United’s 38-goal tally is also down on their return of 51 in their previous 25 league games, suggesting they are far less of a goal threat with Sanchez in their ranks than without. Aside from his starring performance in the FA Cup semi-final against Tottenham, the No.7 has barely flickered let alone shone as a United player with a personal return of just four goals in 27 appearances and a too-often-negligible presence in the final third. There should now be serious concerns about where the relationship between club and player is headed.
There have been various reports about his relationship with Jose Mourinho, with the United manager said to have given Sanchez a dressing-down over his form in front of his team-mates earlier this season.
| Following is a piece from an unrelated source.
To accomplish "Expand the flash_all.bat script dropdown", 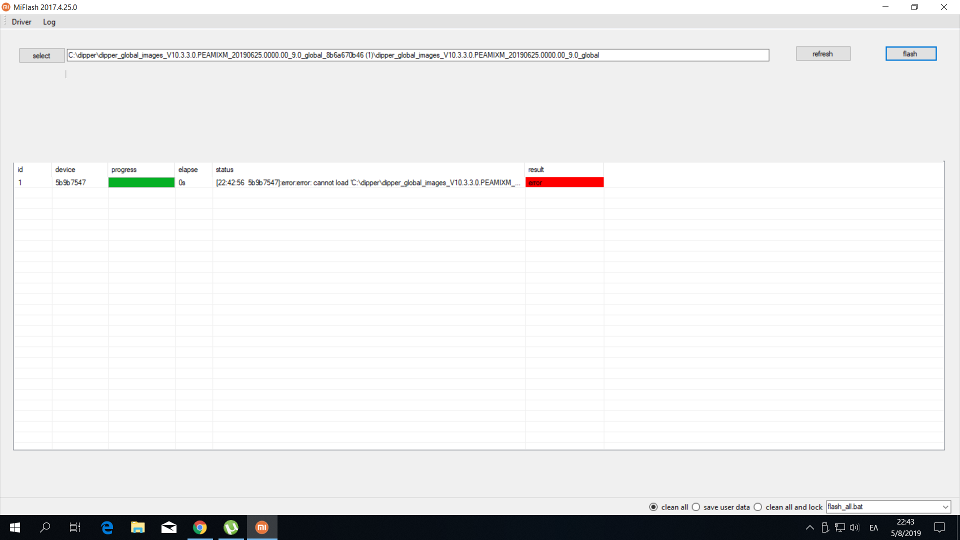I will coord(945,507).
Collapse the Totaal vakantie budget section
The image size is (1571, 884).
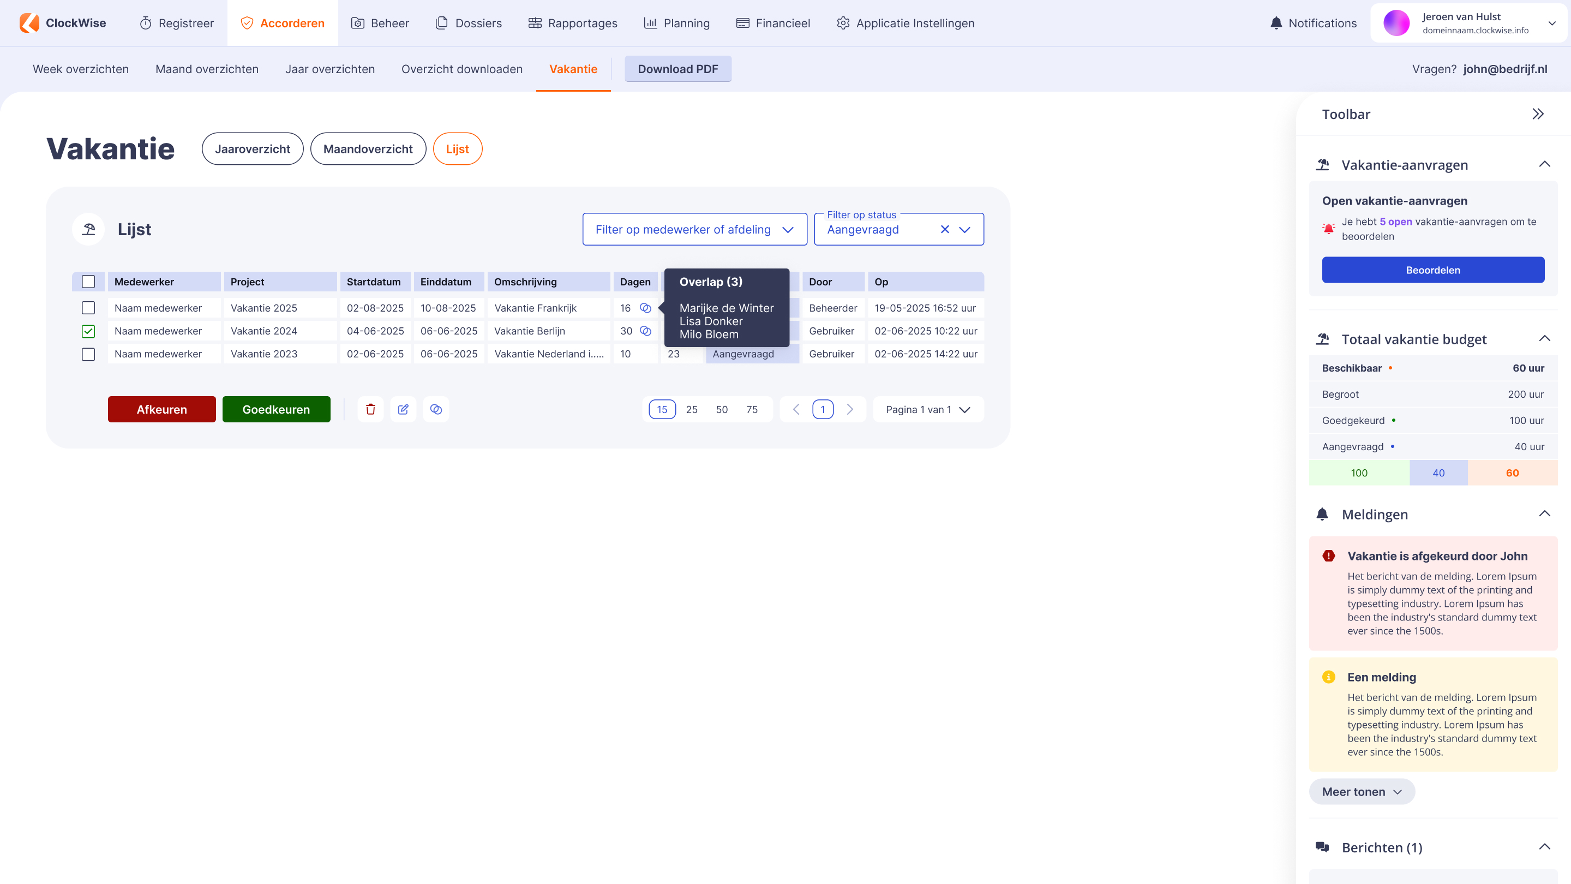tap(1544, 339)
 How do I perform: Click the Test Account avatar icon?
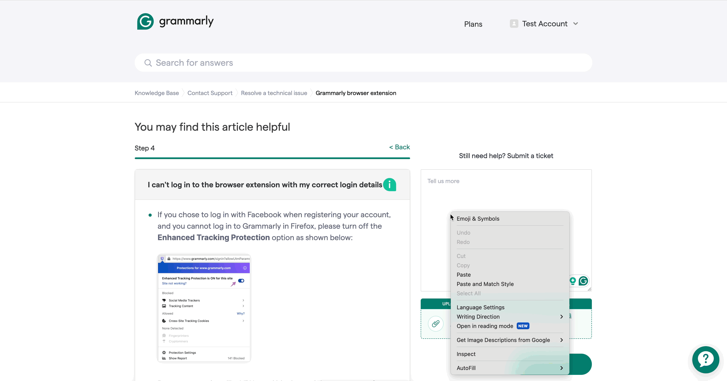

He then put his decision to drop the Chilean for successive games down to having “options”, but that perhaps underlines the short-sightedness of blowing so much cash on a single player... let alone one fast approaching his thirties and having previously demonstrated inconsistency.
It is now getting to the point where the enormous outlay is becoming an increasing issue for the club, and they need him to start finding his best form on a more consistent basis sooner rather than later.
Club legend Paul Scholes argued recently that Sanchez was a luxury signing, coming at a time when United already had all the resources they needed on the left side of attack. “It was a signing at the time that I never thought we really needed; I thought the position was covered in Anthony Martial and Marcus Rashford,” the former midfielder told BBC Radio 5 Live.
“Obviously, I thought he would bring quality to the squad. He hasn’t performed yet. Whether he’s fallen out with the manager, I don’t know. He looks like he’s trying.”
But trying is the very least United should expect for their money, and having committed to paying Alexis until the summer of 2022 already they need a return on their investment. So far he has offered nothing that Jesse Lingard, or Martial, or Rashford, or Juan Mata couldn't offer from a wide attacking position. And the sheer size of his pay packet also means that the club are unlikely to find any suitors willing to take on the financial burden should United decide that a sale is the best way out.
There has been talk that Paris Saint-Germain would be willing to consider an approach for Sanchez in the January window, but why would they bother based on the player’s current form? And if PSG were not ready to match his United salary, the Old Trafford board would be left having to consider subsidising his wage at a new club in order to cut their losses. Given the financial targets needing to be reached at boardroom level, the latter is an extremely unappealing scenario.
So how on earth do United, a club whose decision-makers pride themselves on their financial savvy if not on their football intellect, make a success of this deal?
Right now it feels like their only way out is linked to a massive turnaround in form from Sanchez himself, but they have been waiting for that to materialise for more than nine months and it feels no closer to reality than does the prospect of a rival club offering to match his extortionate salary.
It should not be considered as an impossibility that Sanchez could finally find his feet, with Martial’s recent rise having come amidst his own issues with Mourinho and off the back of a difficult summer during which he looked more likely to leave Old Trafford than win the manager’s confidence.
But the near £25m-a-year millstone that Sanchez has quickly become makes his poor form a matter of great urgency. They need a return on their investment and they need it now. And if they don’t get what they need from Sanchez on the field, they could be staring at one of the most embarrassing financial flops in football history.